§ Data for the task
_ _ _

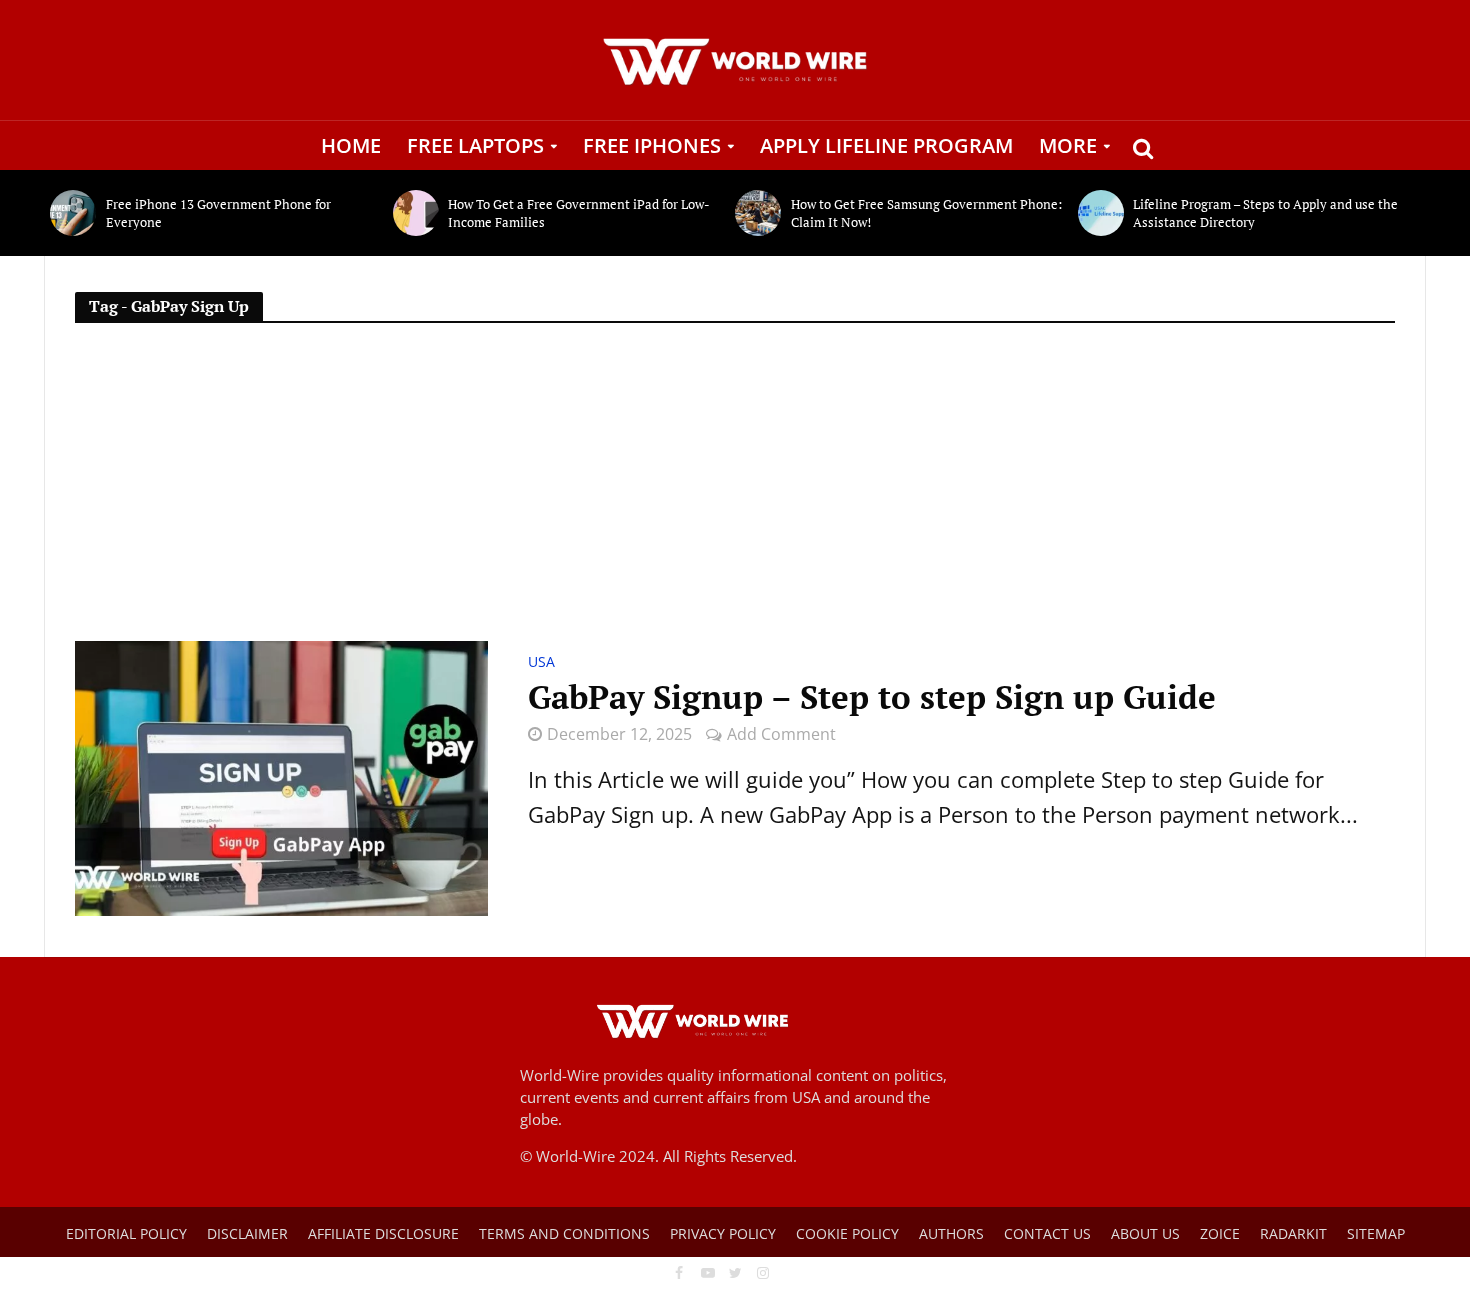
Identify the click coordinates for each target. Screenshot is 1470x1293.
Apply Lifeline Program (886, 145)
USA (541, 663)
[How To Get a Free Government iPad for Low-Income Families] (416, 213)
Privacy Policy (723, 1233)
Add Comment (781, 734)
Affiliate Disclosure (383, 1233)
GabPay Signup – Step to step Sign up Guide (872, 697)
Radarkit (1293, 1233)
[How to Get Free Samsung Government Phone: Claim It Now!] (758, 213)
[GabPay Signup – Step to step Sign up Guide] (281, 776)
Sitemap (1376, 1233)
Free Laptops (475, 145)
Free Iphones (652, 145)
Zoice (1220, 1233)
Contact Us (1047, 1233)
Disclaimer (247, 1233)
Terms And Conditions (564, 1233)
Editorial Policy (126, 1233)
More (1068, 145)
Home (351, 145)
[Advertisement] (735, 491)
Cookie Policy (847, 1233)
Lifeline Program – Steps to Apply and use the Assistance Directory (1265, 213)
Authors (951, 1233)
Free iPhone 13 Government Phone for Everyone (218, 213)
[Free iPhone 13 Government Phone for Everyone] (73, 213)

_ _ _

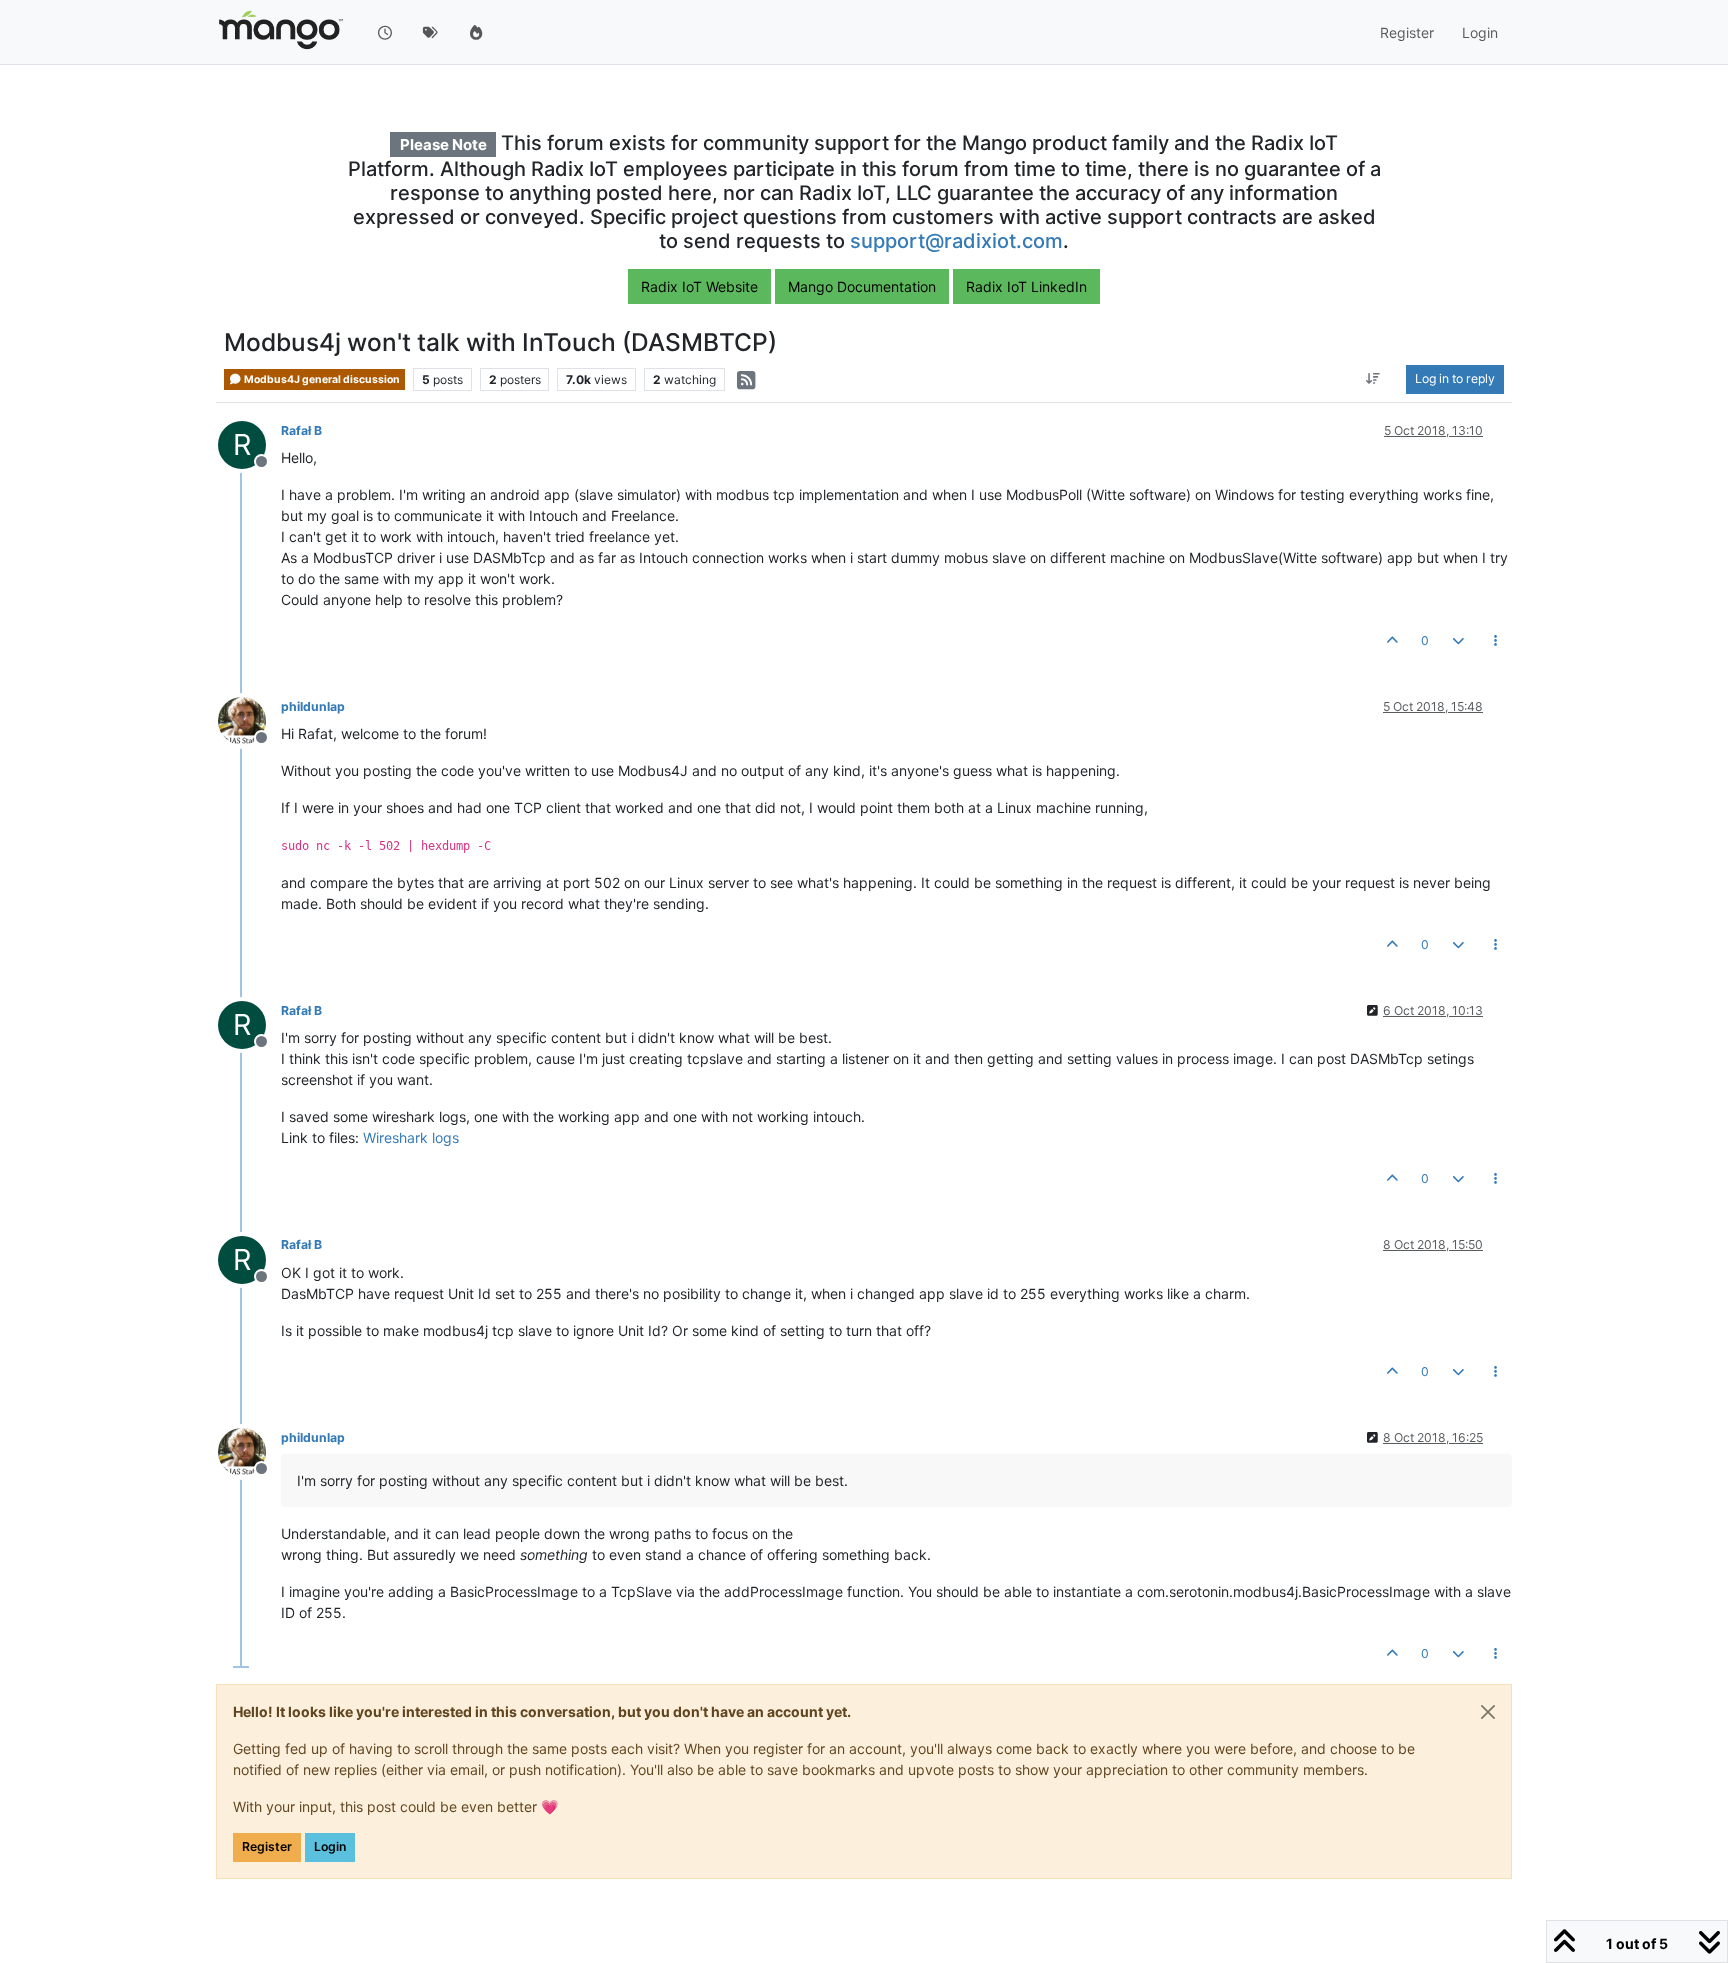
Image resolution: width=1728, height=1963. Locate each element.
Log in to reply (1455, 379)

_ _ _

Retype, exactly and in full, the lines above from the one containing "Sitemap (1376, 1233)" through the one containing "[Free iPhone 13".

§ Task output
Sitemap (1376, 1233)
Free Laptops (475, 145)
Free Iphones (652, 145)
Zoice (1220, 1233)
Contact Us (1047, 1233)
Disclaimer (247, 1233)
Terms And Conditions (564, 1233)
Editorial Policy (126, 1233)
More (1068, 145)
Home (351, 145)
[Advertisement] (735, 491)
Cookie Policy (847, 1233)
Lifeline Program – Steps to Apply and use the Assistance Directory (1265, 213)
Authors (951, 1233)
Free iPhone 13 Government Phone for Everyone (218, 213)
[Free iPhone 13 Government Phone for Everyone] (73, 213)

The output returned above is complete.